# Hill starts, using motors to keep from rolling backwards



## drolsinatas (Jun 9, 2008)

I have a direct drive EV, so on hill starts, the car rolls back a little before I hit the throttle. Sometimes the car will cut out, and I have to re-start the car in order to get it to work again.

My girlfriend likes to keep her foot on the throttle a little, to keep the car from rolling back. This worries me, but I'm not sure if I should worry.

Is it bad to be drawing amps to use the motor as a way to keep the car from rolling back on hills? Then after a minute or so pump more amps to get it going?

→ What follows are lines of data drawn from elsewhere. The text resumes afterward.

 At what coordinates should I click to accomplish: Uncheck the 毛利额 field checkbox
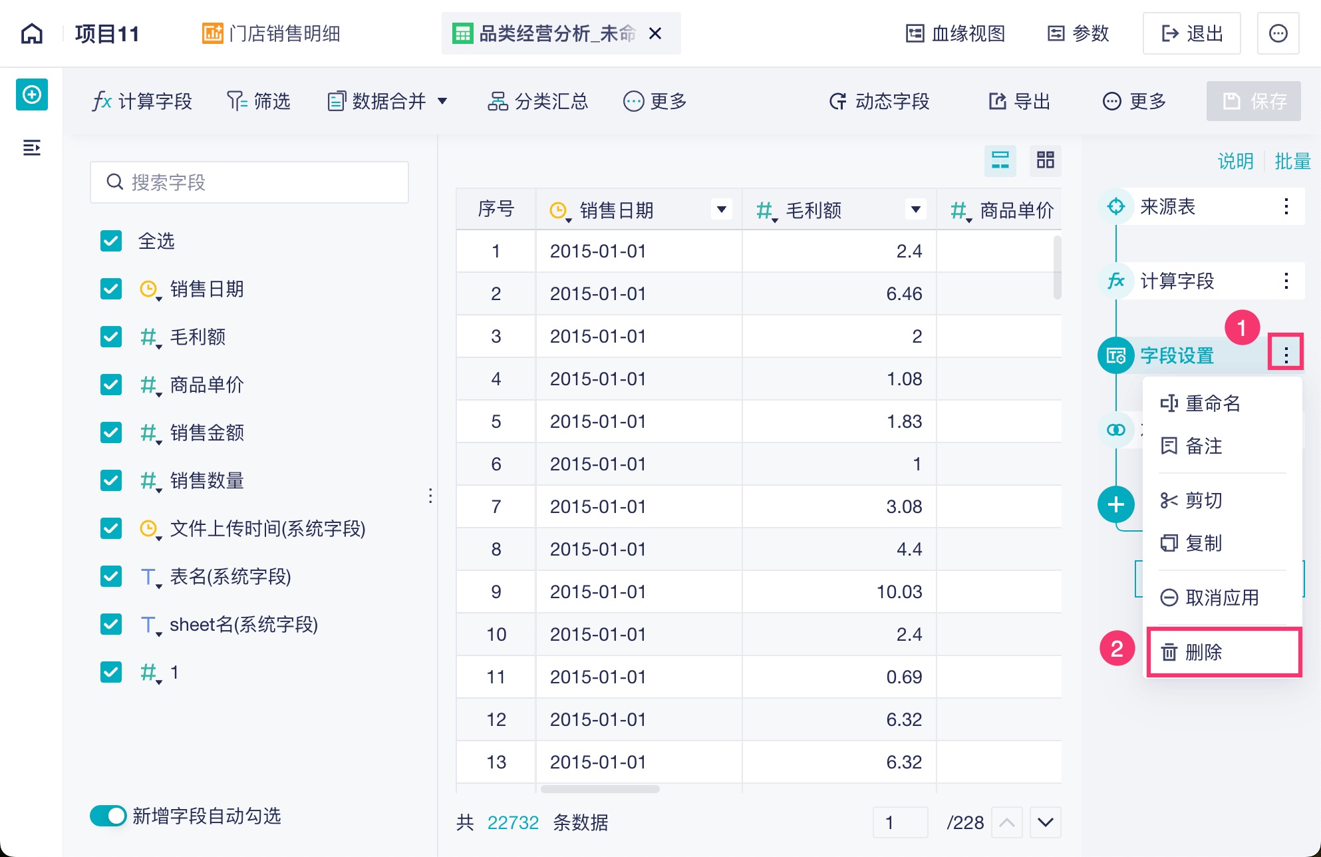click(111, 337)
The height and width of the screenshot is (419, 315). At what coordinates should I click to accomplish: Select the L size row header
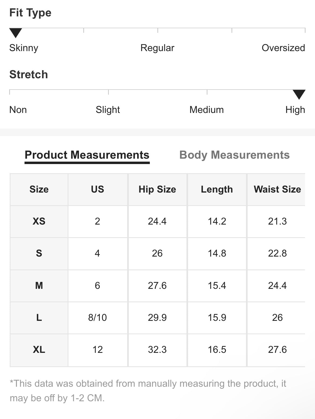coord(39,318)
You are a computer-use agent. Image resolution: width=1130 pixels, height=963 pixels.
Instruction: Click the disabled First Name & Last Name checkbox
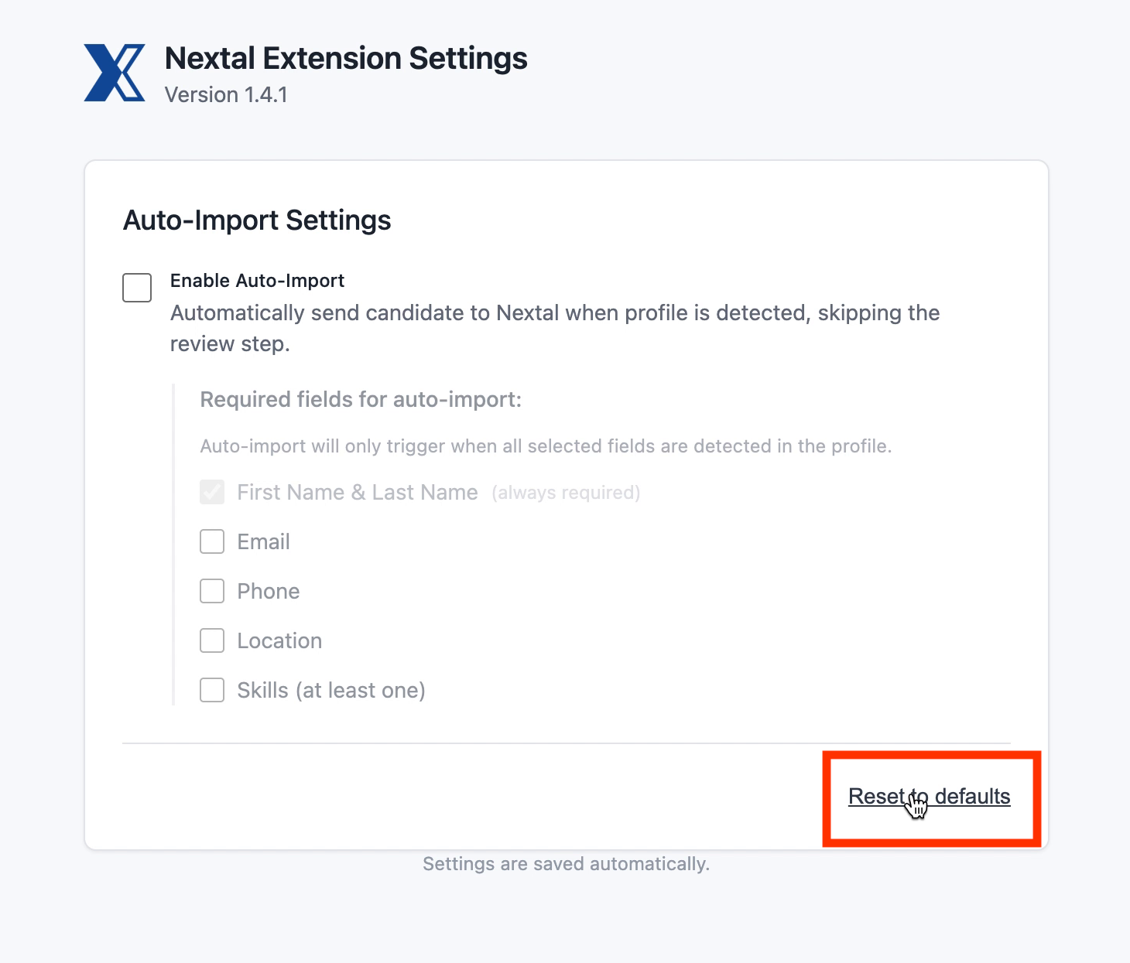212,492
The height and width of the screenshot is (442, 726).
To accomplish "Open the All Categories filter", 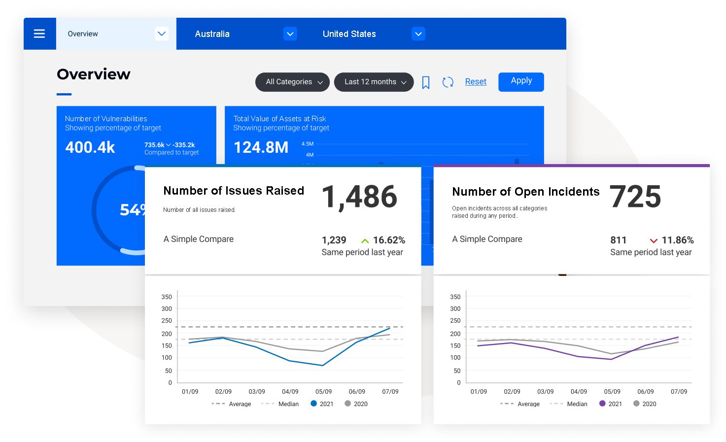I will [x=292, y=82].
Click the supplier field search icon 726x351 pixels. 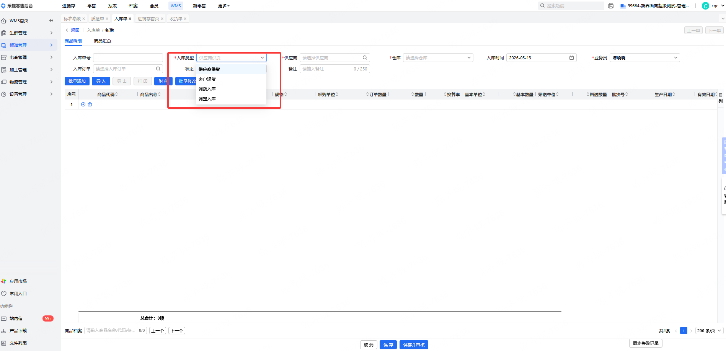click(x=365, y=58)
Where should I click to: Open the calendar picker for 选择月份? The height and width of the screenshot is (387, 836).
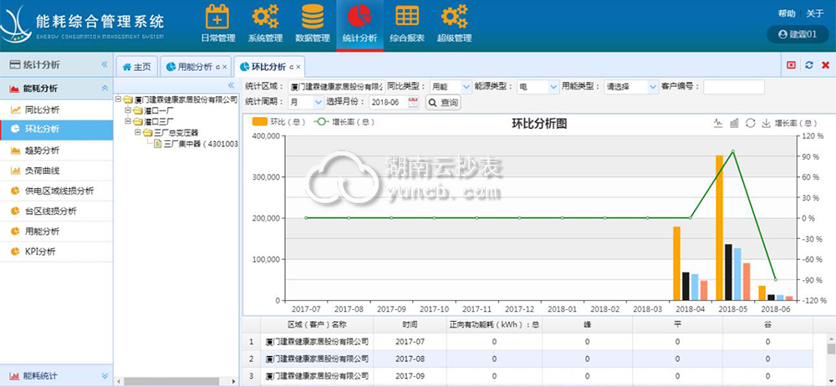click(x=413, y=102)
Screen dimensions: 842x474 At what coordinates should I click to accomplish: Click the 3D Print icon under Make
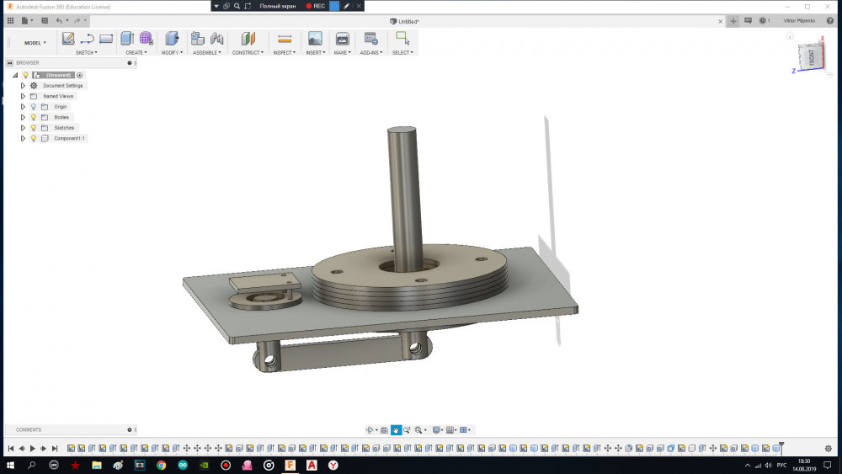[342, 39]
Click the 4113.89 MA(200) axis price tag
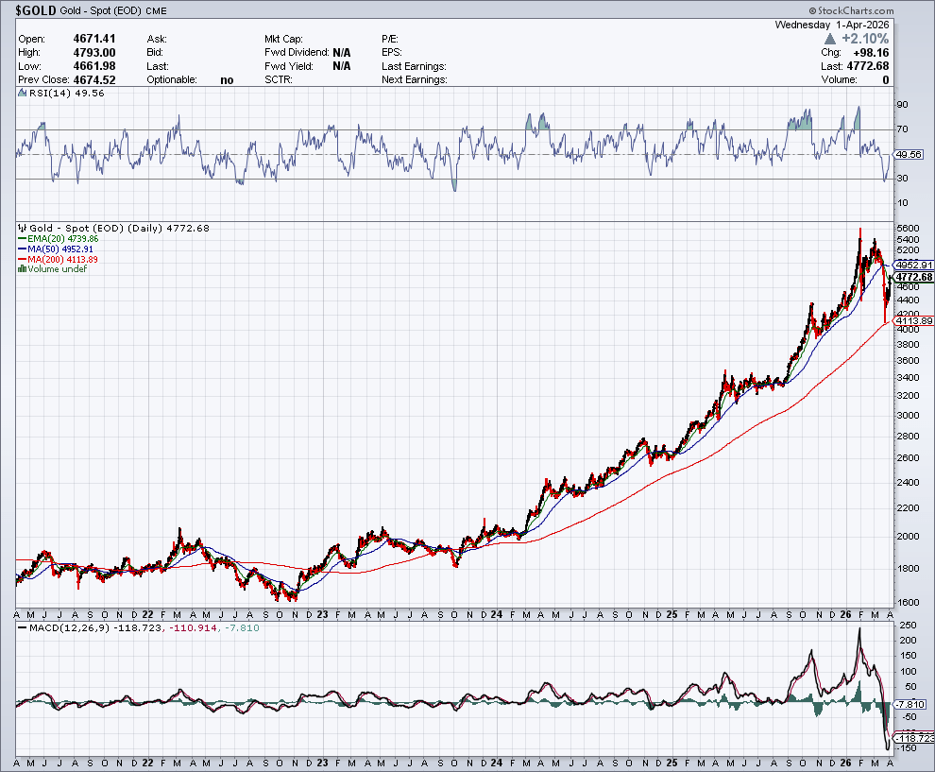This screenshot has height=772, width=935. [x=913, y=321]
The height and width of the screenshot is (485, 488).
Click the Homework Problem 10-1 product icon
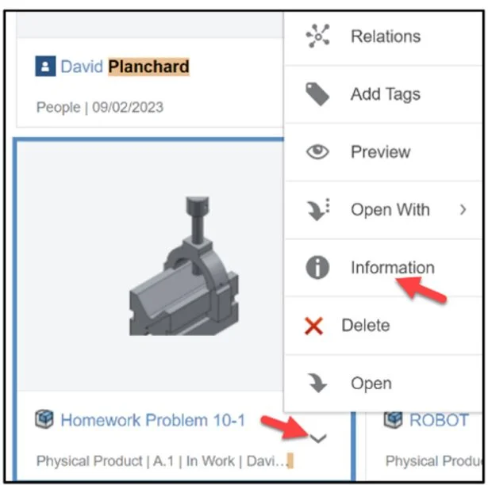coord(45,419)
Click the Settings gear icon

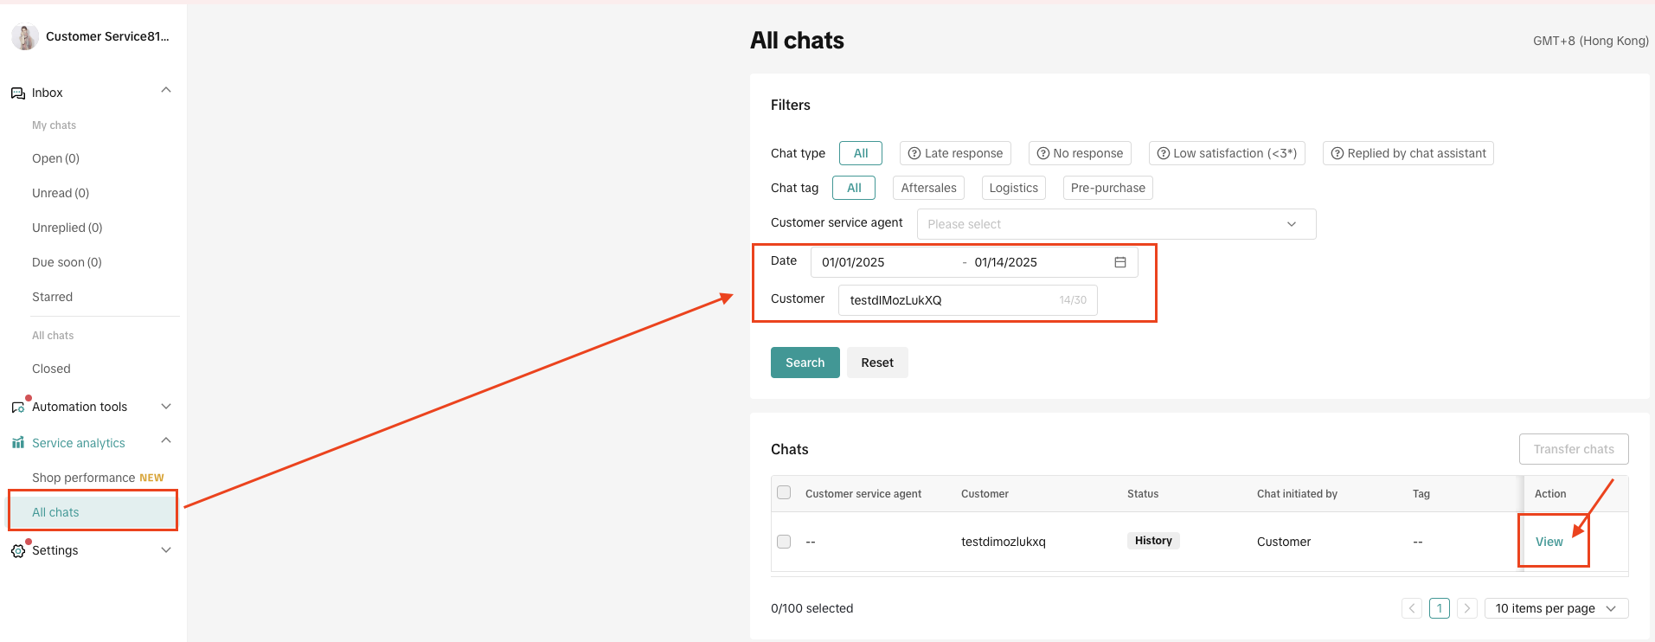point(17,550)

Sounds like a bad idea, but I don't know.


----------



## DVR (Apr 10, 2008)

Agreed.
If you are using current to hold the car it is basically a stalled motor and it will generate heat. not good.


----------



## major (Apr 4, 2008)

drolsinatas said:


> Is it bad to be drawing amps to use the motor as a way to keep the car from rolling back on hills? Then after a minute or so pump more amps to get it going?
> 
> Sounds like a bad idea, but I don't know.


Hi drolsinatas,

Yeah, that should not be done. Drawing current in a stalled motor will heat up the commutator bars under the brushes. Too much heat will distort the copper bars and cause them to "lift". Which then causes a clicking sound and rapid brush wear and sparking. If this has in fact already happened, you will need to have the comm turned and undercut by a pro.

On hills, since you don't need a third foot for the clutch, just keep the brake on and press the throttle down when you launch. As your amps come up, release the brake and you should be off. This should give you only a second or two of current on the stalled motor.

Regards,

major

PS...I think I saw another post by drolsinatas saying he has an AC motor. In that case, forget the comm bar problem. The stalled motor (for AC) isn't nearly so bad. But why waste the energy. Still use the brake and launch as I suggest.


----------



## adric22 (Jan 17, 2008)

I'm not sure what difference it makes for direct drive. I have a transmission but I have the same problem. I have to go through a traffic jam every morning and the traffic jam climbs up this one steep hill. So I'm constantly stopping and starting. However, it has never been a problem as I just hold my foot on the brake until it is time to move. Sometimes the car rolls back 6 inches or so. I don't have a clutch in mine so it isn't like working a gas car where you have to constantly slip the clutch to take off. However, I never just sit there for long periods of time holding the car in place with the electric motor.


----------